[Try it]: Make an exact copy of all the data.

[Listed records]:
================================

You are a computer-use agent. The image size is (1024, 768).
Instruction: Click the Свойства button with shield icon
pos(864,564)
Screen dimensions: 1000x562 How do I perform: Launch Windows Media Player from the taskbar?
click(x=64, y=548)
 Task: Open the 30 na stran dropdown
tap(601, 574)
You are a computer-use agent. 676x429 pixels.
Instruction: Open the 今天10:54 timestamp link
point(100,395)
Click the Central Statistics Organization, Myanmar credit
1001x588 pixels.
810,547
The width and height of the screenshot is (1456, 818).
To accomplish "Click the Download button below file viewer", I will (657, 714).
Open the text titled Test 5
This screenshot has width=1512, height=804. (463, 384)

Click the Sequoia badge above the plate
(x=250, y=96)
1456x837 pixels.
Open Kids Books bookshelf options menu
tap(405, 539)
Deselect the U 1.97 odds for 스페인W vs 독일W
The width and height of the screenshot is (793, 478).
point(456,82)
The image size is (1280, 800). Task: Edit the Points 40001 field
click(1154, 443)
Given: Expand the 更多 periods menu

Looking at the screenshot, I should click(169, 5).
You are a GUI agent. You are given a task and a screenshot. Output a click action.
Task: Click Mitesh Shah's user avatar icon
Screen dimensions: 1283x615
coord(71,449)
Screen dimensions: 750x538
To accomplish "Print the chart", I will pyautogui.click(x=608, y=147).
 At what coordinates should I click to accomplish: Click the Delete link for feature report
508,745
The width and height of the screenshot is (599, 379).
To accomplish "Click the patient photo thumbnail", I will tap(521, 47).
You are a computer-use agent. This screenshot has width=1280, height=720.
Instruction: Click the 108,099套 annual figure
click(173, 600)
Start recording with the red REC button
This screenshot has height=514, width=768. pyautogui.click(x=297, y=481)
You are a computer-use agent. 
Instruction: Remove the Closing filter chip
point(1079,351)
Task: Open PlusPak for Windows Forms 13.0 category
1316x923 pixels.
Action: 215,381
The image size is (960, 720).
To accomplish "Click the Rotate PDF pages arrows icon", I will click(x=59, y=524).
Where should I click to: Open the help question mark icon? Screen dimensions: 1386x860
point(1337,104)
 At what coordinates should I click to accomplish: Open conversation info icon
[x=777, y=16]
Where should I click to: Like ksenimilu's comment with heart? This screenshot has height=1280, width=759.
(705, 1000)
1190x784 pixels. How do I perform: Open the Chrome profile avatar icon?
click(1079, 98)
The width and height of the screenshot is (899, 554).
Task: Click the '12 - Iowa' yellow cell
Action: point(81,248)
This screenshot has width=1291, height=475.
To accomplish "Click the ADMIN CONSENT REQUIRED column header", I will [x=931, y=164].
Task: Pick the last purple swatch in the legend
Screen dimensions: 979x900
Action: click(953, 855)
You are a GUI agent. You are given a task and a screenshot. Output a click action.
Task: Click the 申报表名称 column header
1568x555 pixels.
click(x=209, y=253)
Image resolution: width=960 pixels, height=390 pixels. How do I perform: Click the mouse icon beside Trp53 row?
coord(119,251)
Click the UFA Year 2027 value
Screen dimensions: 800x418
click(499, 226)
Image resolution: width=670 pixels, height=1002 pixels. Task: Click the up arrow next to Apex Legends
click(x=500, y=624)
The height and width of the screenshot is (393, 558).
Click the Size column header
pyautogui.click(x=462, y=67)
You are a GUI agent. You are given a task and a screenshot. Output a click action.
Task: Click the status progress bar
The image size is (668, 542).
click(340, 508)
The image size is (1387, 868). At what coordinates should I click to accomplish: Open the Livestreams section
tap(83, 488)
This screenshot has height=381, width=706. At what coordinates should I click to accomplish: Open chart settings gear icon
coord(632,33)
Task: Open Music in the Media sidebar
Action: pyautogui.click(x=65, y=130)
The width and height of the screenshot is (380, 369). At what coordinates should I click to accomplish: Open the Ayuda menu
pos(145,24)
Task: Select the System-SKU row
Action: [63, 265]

================================

[Task result]:
You are a computer-use agent. The image size is (1024, 768).
Instruction: Click the Свойства button with shield icon
pos(864,564)
Screen dimensions: 1000x562 How do I perform: Launch Windows Media Player from the taskbar?
click(x=64, y=548)
 Task: Open the 30 na stran dropdown
tap(601, 574)
You are a computer-use agent. 676x429 pixels.
Instruction: Open the 今天10:54 timestamp link
point(100,395)
Click the Central Statistics Organization, Myanmar credit
1001x588 pixels.
810,547
The width and height of the screenshot is (1456, 818).
To accomplish "Click the Download button below file viewer", I will (657, 714).
Open the text titled Test 5
This screenshot has width=1512, height=804. (463, 384)

Click the Sequoia badge above the plate
(x=250, y=96)
1456x837 pixels.
Open Kids Books bookshelf options menu
tap(405, 539)
Deselect the U 1.97 odds for 스페인W vs 독일W
The width and height of the screenshot is (793, 478).
point(456,82)
The image size is (1280, 800). Task: Edit the Points 40001 field
click(1154, 443)
Given: Expand the 更多 periods menu

Looking at the screenshot, I should click(169, 5).
You are a GUI agent. You are given a task and a screenshot. Output a click action.
Task: Click Mitesh Shah's user avatar icon
Screen dimensions: 1283x615
coord(71,449)
Screen dimensions: 750x538
To accomplish "Print the chart", I will pyautogui.click(x=608, y=147).
 At what coordinates should I click to accomplish: Click the Delete link for feature report
508,745
The width and height of the screenshot is (599, 379).
To accomplish "Click the patient photo thumbnail", I will tap(521, 47).
You are a computer-use agent. This screenshot has width=1280, height=720.
Instruction: Click the 108,099套 annual figure
click(173, 600)
Start recording with the red REC button
This screenshot has height=514, width=768. pyautogui.click(x=297, y=481)
You are a computer-use agent. 
Instruction: Remove the Closing filter chip
point(1079,351)
Task: Open PlusPak for Windows Forms 13.0 category
1316x923 pixels.
Action: 215,381
The image size is (960, 720).
To accomplish "Click the Rotate PDF pages arrows icon", I will click(x=59, y=524).
Where should I click to: Open the help question mark icon? Screen dimensions: 1386x860
point(1337,104)
 At what coordinates should I click to accomplish: Open conversation info icon
[x=777, y=16]
Where should I click to: Like ksenimilu's comment with heart? This screenshot has height=1280, width=759.
(705, 1000)
1190x784 pixels. How do I perform: Open the Chrome profile avatar icon?
click(1079, 98)
The width and height of the screenshot is (899, 554).
Task: Click the '12 - Iowa' yellow cell
Action: point(81,248)
This screenshot has width=1291, height=475.
To accomplish "Click the ADMIN CONSENT REQUIRED column header", I will [x=931, y=164].
Task: Pick the last purple swatch in the legend
Screen dimensions: 979x900
Action: click(953, 855)
You are a GUI agent. You are given a task and a screenshot. Output a click action.
Task: Click the 申报表名称 column header
1568x555 pixels.
click(x=209, y=253)
Image resolution: width=960 pixels, height=390 pixels. How do I perform: Click the mouse icon beside Trp53 row?
coord(119,251)
Click the UFA Year 2027 value
Screen dimensions: 800x418
click(499, 226)
Image resolution: width=670 pixels, height=1002 pixels. Task: Click the up arrow next to Apex Legends
click(x=500, y=624)
The height and width of the screenshot is (393, 558).
Click the Size column header
pyautogui.click(x=462, y=67)
You are a GUI agent. You are given a task and a screenshot. Output a click action.
Task: Click the status progress bar
The image size is (668, 542).
click(340, 508)
The image size is (1387, 868). At what coordinates should I click to accomplish: Open the Livestreams section
tap(83, 488)
This screenshot has height=381, width=706. At what coordinates should I click to accomplish: Open chart settings gear icon
coord(632,33)
Task: Open Music in the Media sidebar
Action: pyautogui.click(x=65, y=130)
The width and height of the screenshot is (380, 369). At what coordinates should I click to accomplish: Open the Ayuda menu
pos(145,24)
Task: Select the System-SKU row
Action: [63, 265]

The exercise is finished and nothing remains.